Late winter wildfires are churning through the grasslands of the Central Plains, prompting mass evacuations in Oklahoma and threatening hundreds of homes in the Texas panhandle.
Red-flag warnings were issued Tuesday for Kansas, Oklahoma, Iowa, Colorado, Missouri and Nebraska. The National Weather Service issues these warnings when conditions such as temperature, wind and humidity are ideal for new fires to start and rapidly spread.
The threat of wildfire in the Central Plains is at its highest from February to April, according to an analysis by Reveal from The Center for Investigative Reporting.
Changing climate conditions – warming temperatures, extended drought and severe weather patterns – will cause increases in wildfire frequency, severity and size, Reveal found. And the fire danger will spread to areas outside the West, where large, destructive wildfires are most common.

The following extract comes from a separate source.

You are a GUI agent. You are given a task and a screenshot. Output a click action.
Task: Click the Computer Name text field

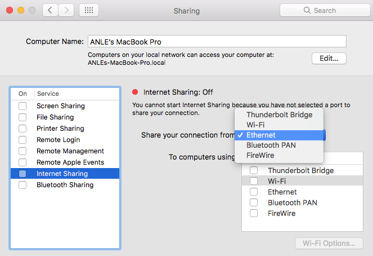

About 38 percent of Oklahoma’s population lives in areas known as the wildland-urban interface, where homes are at an increased risk of burning in a wildfire because of their proximity to forests and grasslands. Numerous buildings have been lost in fires there, but officials have not finalized damage estimates. Between 200,000 and 300,000 acres have burned so far this season.
Firefighters in Texas are battling three large blazes in the panhandle region. The largest, the Perryton Fire, has scorched more than 315,000 acres and is 50 percent contained.
Firefighters are stretched thin in Kansas, which has already seen several buildings lost to flames. Evacuations have been ordered in the Reno County Complex, where two large fires are being managed as a single incident.
Crews working to contain a blaze near Silver Lake, Kansas, had to evacuate when a tornado moved into the area, according to WIBW-TV.
Five civilians have died in fires in Texas and Kansas, according to a report from Wildfire Today.
These events mark the beginning of what fire experts predict will be a prolonged fire season throughout the Central Plains as drought continues to plague the area. A build-up of fine fuels – dried grasses and brush – already is causing explosive fire growth in Oklahoma.